Records for locating displayed items:

+ + + +

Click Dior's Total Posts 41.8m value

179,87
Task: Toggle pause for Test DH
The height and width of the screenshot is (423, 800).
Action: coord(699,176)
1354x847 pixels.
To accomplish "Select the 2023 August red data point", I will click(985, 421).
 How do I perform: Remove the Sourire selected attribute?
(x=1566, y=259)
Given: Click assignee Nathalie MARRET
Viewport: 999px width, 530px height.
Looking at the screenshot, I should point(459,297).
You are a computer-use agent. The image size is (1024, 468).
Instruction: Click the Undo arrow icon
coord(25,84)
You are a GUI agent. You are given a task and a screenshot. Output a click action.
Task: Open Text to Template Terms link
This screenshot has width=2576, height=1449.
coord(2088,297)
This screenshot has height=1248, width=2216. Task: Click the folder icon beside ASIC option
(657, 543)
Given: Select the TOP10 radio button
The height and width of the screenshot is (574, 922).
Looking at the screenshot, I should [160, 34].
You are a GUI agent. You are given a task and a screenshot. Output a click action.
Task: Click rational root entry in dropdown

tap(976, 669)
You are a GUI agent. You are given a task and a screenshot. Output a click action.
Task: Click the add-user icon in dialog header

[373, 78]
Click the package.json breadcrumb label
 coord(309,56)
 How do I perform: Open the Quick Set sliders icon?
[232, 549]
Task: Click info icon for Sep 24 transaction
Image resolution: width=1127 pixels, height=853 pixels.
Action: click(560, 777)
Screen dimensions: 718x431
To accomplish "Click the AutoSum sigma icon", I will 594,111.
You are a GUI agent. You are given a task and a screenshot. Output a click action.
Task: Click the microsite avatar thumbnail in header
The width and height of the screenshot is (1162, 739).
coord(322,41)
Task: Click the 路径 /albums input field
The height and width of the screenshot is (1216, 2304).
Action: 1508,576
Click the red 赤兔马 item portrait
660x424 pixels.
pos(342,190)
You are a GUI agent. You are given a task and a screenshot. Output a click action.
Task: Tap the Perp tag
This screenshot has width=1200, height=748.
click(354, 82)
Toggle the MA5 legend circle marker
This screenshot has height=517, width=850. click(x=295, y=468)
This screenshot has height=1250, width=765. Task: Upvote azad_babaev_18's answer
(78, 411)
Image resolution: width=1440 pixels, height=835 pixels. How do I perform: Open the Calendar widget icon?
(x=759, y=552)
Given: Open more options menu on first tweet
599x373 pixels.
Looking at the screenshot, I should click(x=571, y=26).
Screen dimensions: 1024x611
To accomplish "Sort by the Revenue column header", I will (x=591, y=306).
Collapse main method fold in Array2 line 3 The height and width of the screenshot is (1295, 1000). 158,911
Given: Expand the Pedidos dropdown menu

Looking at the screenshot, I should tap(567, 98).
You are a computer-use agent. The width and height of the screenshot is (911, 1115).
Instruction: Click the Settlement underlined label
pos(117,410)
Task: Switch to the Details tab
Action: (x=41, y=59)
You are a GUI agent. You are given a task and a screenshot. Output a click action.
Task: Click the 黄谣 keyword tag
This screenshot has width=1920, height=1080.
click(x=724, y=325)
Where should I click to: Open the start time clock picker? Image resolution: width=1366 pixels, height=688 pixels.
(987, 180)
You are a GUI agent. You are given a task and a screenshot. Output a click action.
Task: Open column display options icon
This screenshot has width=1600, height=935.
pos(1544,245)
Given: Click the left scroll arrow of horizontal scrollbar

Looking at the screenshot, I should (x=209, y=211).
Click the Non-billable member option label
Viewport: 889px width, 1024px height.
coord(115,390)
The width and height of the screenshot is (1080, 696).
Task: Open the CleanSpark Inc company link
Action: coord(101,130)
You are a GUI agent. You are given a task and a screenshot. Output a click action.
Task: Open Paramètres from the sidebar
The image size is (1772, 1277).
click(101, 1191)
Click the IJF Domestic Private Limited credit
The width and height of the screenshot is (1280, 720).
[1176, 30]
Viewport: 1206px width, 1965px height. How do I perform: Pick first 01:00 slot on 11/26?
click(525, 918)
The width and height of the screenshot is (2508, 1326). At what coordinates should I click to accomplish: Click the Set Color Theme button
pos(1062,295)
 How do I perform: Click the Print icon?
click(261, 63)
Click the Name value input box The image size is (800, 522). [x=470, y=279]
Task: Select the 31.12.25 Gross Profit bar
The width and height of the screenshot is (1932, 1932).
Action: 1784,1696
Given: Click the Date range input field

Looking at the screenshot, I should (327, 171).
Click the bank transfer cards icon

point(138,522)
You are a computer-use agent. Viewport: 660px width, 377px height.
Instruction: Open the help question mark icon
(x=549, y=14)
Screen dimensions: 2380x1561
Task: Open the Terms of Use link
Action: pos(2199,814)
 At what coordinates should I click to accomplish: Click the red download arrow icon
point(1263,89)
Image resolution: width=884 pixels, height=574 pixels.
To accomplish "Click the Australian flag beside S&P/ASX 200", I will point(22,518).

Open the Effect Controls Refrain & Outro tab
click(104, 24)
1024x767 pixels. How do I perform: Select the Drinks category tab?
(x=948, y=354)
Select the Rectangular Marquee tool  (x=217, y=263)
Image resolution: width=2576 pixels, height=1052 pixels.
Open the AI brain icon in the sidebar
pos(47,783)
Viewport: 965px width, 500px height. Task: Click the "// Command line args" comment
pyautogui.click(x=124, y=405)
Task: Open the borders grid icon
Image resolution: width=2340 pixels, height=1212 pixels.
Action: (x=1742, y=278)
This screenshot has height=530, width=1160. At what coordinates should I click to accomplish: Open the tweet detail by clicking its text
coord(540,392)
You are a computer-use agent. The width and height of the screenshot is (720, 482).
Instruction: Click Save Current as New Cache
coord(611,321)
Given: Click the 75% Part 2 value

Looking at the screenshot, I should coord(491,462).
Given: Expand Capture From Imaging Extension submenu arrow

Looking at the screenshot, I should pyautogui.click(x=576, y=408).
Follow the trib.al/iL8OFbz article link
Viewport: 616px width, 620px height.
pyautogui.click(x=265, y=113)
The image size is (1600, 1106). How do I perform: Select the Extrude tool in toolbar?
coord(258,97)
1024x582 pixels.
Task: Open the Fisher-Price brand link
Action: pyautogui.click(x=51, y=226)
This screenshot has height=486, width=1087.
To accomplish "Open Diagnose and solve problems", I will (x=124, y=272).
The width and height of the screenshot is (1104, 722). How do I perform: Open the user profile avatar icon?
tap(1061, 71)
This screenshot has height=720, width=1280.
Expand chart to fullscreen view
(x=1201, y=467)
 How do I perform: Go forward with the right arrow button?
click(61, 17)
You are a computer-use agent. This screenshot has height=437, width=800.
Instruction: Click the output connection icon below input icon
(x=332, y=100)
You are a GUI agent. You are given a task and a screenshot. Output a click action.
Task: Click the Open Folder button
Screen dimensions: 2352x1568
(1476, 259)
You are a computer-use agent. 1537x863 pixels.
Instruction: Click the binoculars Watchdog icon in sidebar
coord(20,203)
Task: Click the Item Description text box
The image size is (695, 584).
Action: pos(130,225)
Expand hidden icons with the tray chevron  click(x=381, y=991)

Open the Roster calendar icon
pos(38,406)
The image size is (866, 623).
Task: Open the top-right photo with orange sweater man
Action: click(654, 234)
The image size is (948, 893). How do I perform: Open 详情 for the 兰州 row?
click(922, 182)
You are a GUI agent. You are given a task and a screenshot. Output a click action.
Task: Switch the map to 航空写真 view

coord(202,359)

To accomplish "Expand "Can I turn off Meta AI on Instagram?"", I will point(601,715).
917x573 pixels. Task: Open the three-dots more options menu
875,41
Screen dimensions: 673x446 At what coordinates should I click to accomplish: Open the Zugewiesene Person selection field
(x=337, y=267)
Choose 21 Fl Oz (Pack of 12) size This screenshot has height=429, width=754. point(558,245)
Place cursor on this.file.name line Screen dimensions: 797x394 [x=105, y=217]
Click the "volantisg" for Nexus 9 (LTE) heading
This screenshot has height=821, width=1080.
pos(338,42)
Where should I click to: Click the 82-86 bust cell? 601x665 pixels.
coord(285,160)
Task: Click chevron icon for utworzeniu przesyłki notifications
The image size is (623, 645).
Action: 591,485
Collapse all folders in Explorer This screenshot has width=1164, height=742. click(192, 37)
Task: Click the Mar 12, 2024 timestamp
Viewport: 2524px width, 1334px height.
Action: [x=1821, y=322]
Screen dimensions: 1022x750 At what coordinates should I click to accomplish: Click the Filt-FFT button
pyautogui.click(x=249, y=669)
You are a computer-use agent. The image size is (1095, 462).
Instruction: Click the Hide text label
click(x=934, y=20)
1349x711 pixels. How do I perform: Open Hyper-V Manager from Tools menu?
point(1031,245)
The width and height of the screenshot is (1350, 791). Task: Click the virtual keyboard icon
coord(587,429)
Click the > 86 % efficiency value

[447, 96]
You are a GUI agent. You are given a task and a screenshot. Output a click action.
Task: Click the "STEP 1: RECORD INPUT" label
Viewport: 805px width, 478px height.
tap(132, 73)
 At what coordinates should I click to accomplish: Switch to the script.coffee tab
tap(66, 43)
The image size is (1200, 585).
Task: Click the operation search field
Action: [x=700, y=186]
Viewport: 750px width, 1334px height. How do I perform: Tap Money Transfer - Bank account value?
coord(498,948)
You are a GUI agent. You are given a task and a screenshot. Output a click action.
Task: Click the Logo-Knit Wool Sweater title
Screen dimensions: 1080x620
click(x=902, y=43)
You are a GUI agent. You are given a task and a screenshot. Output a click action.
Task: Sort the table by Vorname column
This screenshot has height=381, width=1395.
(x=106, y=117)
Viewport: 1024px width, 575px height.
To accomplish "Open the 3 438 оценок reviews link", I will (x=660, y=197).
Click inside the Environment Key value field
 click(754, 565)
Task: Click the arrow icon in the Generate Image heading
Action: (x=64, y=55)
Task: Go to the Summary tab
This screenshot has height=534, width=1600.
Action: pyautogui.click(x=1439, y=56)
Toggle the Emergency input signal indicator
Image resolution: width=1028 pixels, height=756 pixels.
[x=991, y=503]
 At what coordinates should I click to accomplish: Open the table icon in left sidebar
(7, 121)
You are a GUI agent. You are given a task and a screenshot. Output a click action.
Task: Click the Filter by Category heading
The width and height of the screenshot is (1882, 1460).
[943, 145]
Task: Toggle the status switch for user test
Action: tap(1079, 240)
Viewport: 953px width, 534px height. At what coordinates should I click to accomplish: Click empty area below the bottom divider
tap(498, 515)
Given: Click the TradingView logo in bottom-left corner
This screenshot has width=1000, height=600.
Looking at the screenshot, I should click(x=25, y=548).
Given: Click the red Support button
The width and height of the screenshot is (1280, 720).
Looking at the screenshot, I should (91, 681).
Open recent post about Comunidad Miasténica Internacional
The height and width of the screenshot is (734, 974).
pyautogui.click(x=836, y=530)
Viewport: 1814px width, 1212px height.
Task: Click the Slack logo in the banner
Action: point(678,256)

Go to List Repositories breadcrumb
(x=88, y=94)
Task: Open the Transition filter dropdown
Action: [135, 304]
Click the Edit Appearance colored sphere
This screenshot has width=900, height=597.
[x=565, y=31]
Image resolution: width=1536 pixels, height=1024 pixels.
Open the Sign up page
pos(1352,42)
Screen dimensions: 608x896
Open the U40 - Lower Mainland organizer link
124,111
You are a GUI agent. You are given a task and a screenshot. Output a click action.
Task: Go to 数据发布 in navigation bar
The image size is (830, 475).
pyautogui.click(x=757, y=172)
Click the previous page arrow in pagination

+ + + +

Copy out the rows between the lines holding "Screen dimensions: 1024x611" and "Action: 1784,1696", inclusive, without changing anything.

Correct output:
Screen dimensions: 1024x611
To accomplish "Sort by the Revenue column header", I will (x=591, y=306).
Collapse main method fold in Array2 line 3 The height and width of the screenshot is (1295, 1000). 158,911
Given: Expand the Pedidos dropdown menu

Looking at the screenshot, I should tap(567, 98).
You are a computer-use agent. The width and height of the screenshot is (911, 1115).
Instruction: Click the Settlement underlined label
pos(117,410)
Task: Switch to the Details tab
Action: (x=41, y=59)
You are a GUI agent. You are given a task and a screenshot. Output a click action.
Task: Click the 黄谣 keyword tag
This screenshot has width=1920, height=1080.
click(x=724, y=325)
Where should I click to: Open the start time clock picker? Image resolution: width=1366 pixels, height=688 pixels.
(987, 180)
You are a GUI agent. You are given a task and a screenshot. Output a click action.
Task: Open column display options icon
This screenshot has width=1600, height=935.
pos(1544,245)
Given: Click the left scroll arrow of horizontal scrollbar

Looking at the screenshot, I should (x=209, y=211).
Click the Non-billable member option label
Viewport: 889px width, 1024px height.
coord(115,390)
The width and height of the screenshot is (1080, 696).
Task: Open the CleanSpark Inc company link
Action: coord(101,130)
You are a GUI agent. You are given a task and a screenshot. Output a click action.
Task: Open Paramètres from the sidebar
The image size is (1772, 1277).
click(101, 1191)
Click the IJF Domestic Private Limited credit
The width and height of the screenshot is (1280, 720).
[1176, 30]
Viewport: 1206px width, 1965px height. How do I perform: Pick first 01:00 slot on 11/26?
click(525, 918)
The width and height of the screenshot is (2508, 1326). At what coordinates should I click to accomplish: Click the Set Color Theme button
pos(1062,295)
 How do I perform: Click the Print icon?
click(261, 63)
Click the Name value input box The image size is (800, 522). [x=470, y=279]
Task: Select the 31.12.25 Gross Profit bar
The width and height of the screenshot is (1932, 1932).
Action: 1784,1696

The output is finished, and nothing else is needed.